Il est image du Dieu invisible, portrait vivant du Père céleste, seul parfaitement semblable à son archétype et seul capable de le révéler aux hommes, parce que seul il le connaît comme il en est connu. Il est le premier-né de toute créature, parce qu’il existe avant toute créature. Il est le créateur et le conservateur de tout sans exception ; et aucun être créé, si élevé soit-il dans les hiérarchies célestes, n’échappe à son activité créatrice ni à sa providence… Il possède la plénitude des grâces qui lui sont nécessaires pour remplir son rôle de réconciliateur et de pacificateur universel. Enfin, comme dernier trait, toute la plénitude de la divinité habite en lui corporellement. Il ne faut pas confondre cette formule avec la précédente : elles diffèrent du tout au tout : là c’était la plénitude de grâces, ici c’est la plénitude de la divinité ; là c’était une plénitude reposant sur la personne du Christ, ici c’est une plénitude qui réside dans le corps du Christ ou qui attire à elle le corps du Christ. Le mot employé par saint Paul n’est pas équivoque : toute la plénitude de la divinité ne peut être que la nature divine elle-même. » F. Prat, La théologie de saint Paul, t. ii, p. 186.

Le texte de l’épître aux Philippiens est encore plus caractéristique. Il ne figure pas, comme celui de la lettre aux Colossiens, dans un solennel prologue qui développe longuement la splendeur de sa lente période, mais au beau milieu d’un développement moral. C’est en excitant ses disciples à l’humilité que saint Paul est amené à leur proposer l’exemple de Jésus-Christ. Sans doute, le ton s’élève dès que le souvenir du Sauveur s’impose à la pensée de l’Apôtre. Mais nous avons tout autre chose ici que des figures de rhétorique. Le Christ subsistait en forme de Dieu. Il ne regardait pas comme une usurpation l’égalité avec Dieu. Ces expressions sont significatives : si elles ont un sens, elles ne peuvent rien indiquer d’autre que la divinité. Cette divinité, le Christ ne l’a pas perdue en se faisant homme. Il s’est contenté de la cacher, de la voiler, en renonçant pour un temps aux honneurs divins qui lui étaient dus.

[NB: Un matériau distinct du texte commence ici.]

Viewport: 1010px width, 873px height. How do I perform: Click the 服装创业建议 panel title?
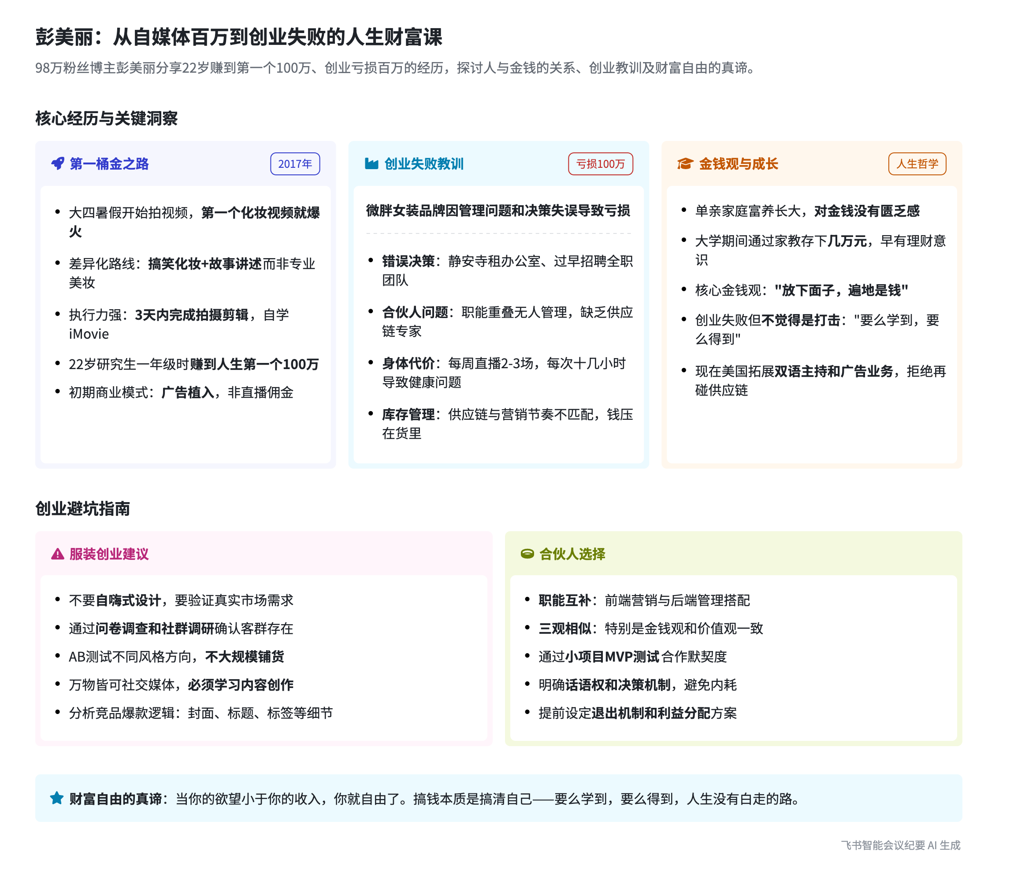point(109,554)
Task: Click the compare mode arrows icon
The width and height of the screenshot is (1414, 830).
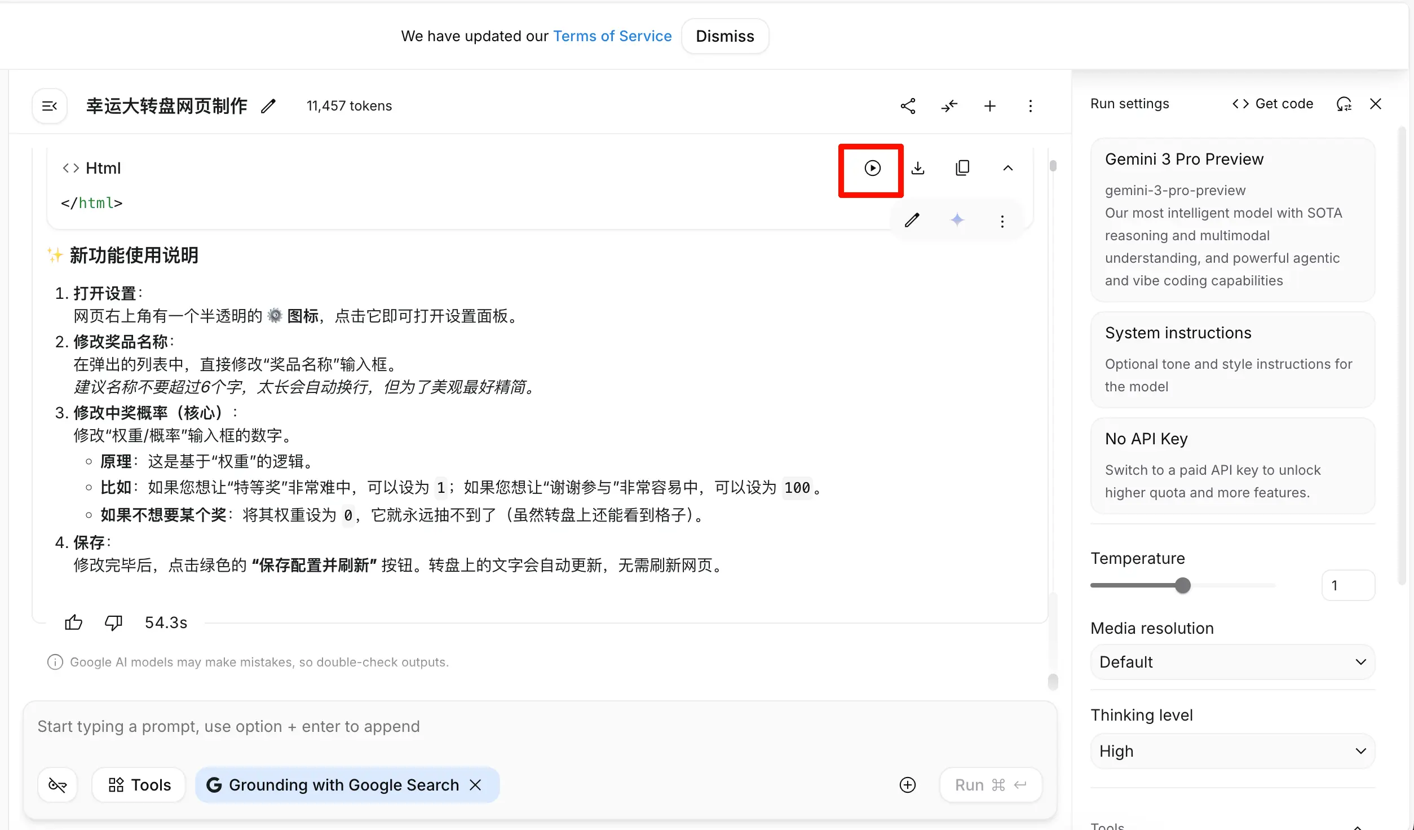Action: click(x=949, y=106)
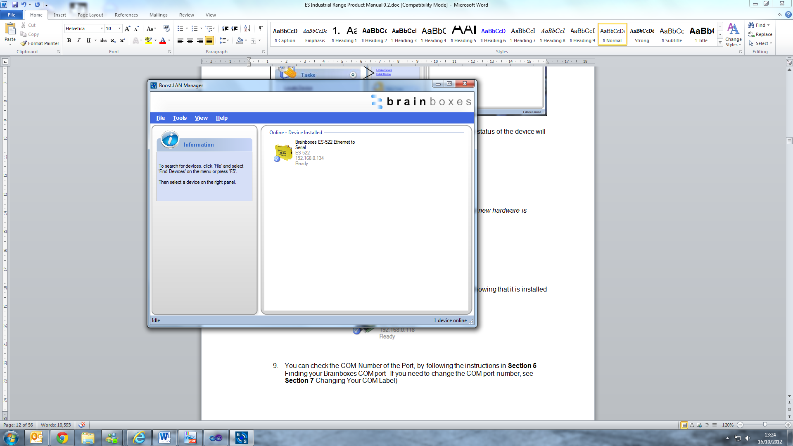This screenshot has width=793, height=446.
Task: Click the word count in status bar
Action: pos(56,425)
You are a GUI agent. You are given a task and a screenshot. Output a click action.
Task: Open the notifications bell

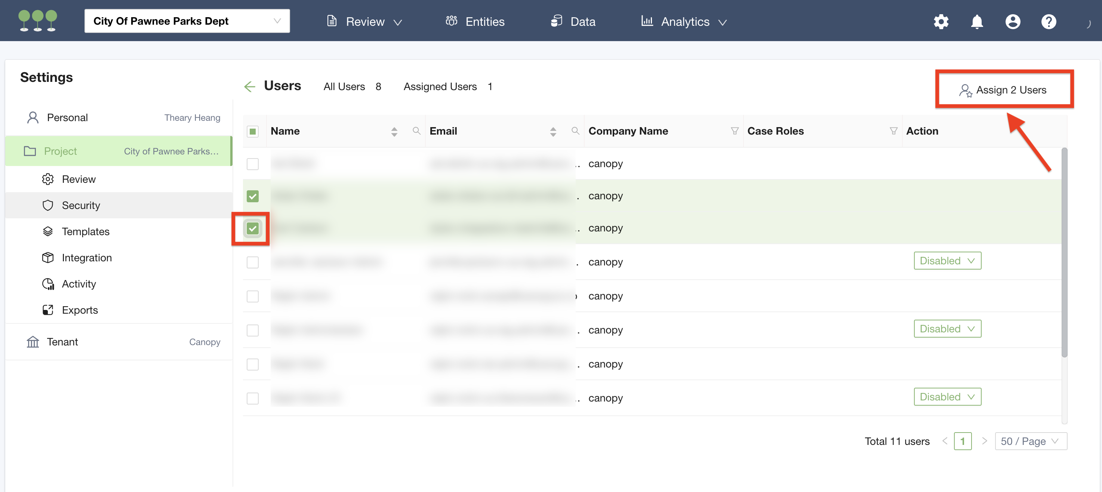click(x=977, y=21)
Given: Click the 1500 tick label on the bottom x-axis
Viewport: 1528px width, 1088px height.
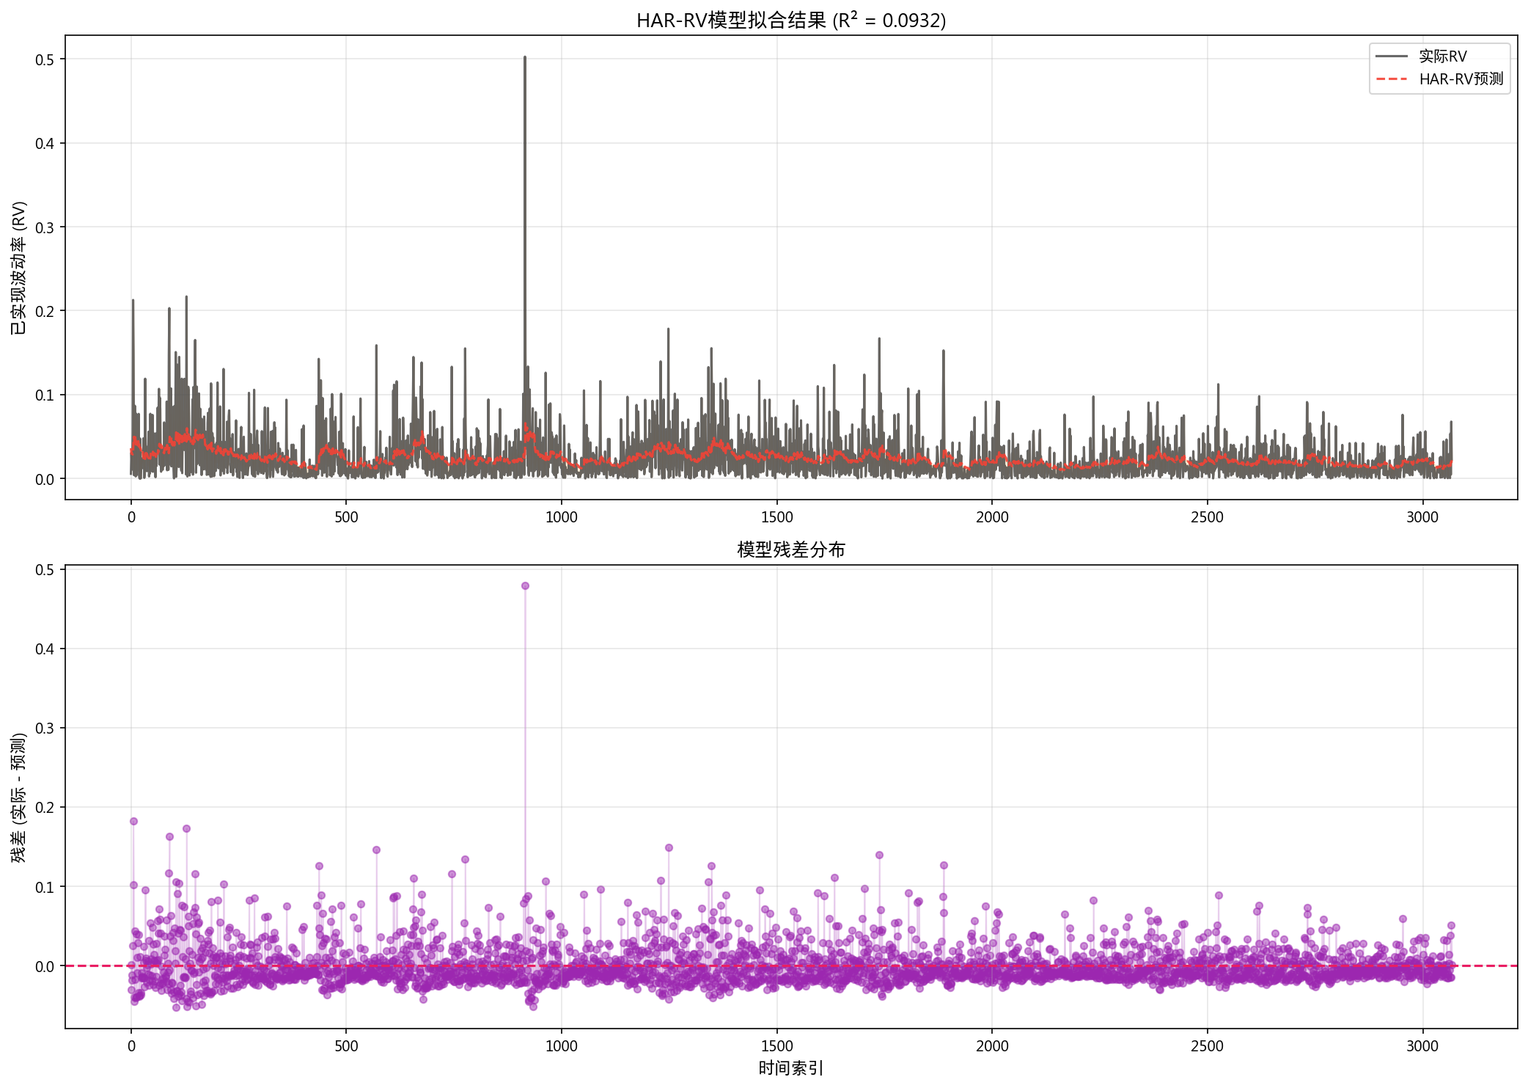Looking at the screenshot, I should click(776, 1046).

D’autres passages encore doivent entrer en ligne de compte dans lesquels saint Paul exprime sa foi à la divinité du Sauveur. On connaît la doxologie de Rom., ix, 5 : Du sein d’Israël est sorti « selon la chair le Christ qui est élevé au dessus de tout, Dieu béni dans tous les siècles ». Ces quelques mots ont provoqué de nombreuses discussions parmi des critiques ; et l’on peut en effet les ponctuer de différentes manières, si bien que la doxologie, au lieu de se rapporter au Christ aurait Dieu le Père pour objet : « Celui qui est au dessus de tout (est) Dieu béni à jamais » ; « Le Dieu qui est au dessus de tout (est ou soit) béni à jamais. »

« Dieu (est ou soit) béni à jamais. » Il faut avouer que

ces divers essais ne sont pas satisfaisants. Ils impriment à la phrase une coupe maladroite et peu en accord avec l’habituelle solennité des doxologies de saint Paul. D’ailleurs, il y a plus : les mots « selon la chair » appellent un correspondant. Si le Christ est enfant d’Israël selon la chair, il est autre chose encore ; ce qu’il est, la fin de la phrase nous l’apprend : « au dessus de tout, Dieu béni à jamais. » On comprend sans peine que l’exégèse patristique ait été unanime dans l’interprétation de ces mots qu’elle a toujours appliqués au Christ.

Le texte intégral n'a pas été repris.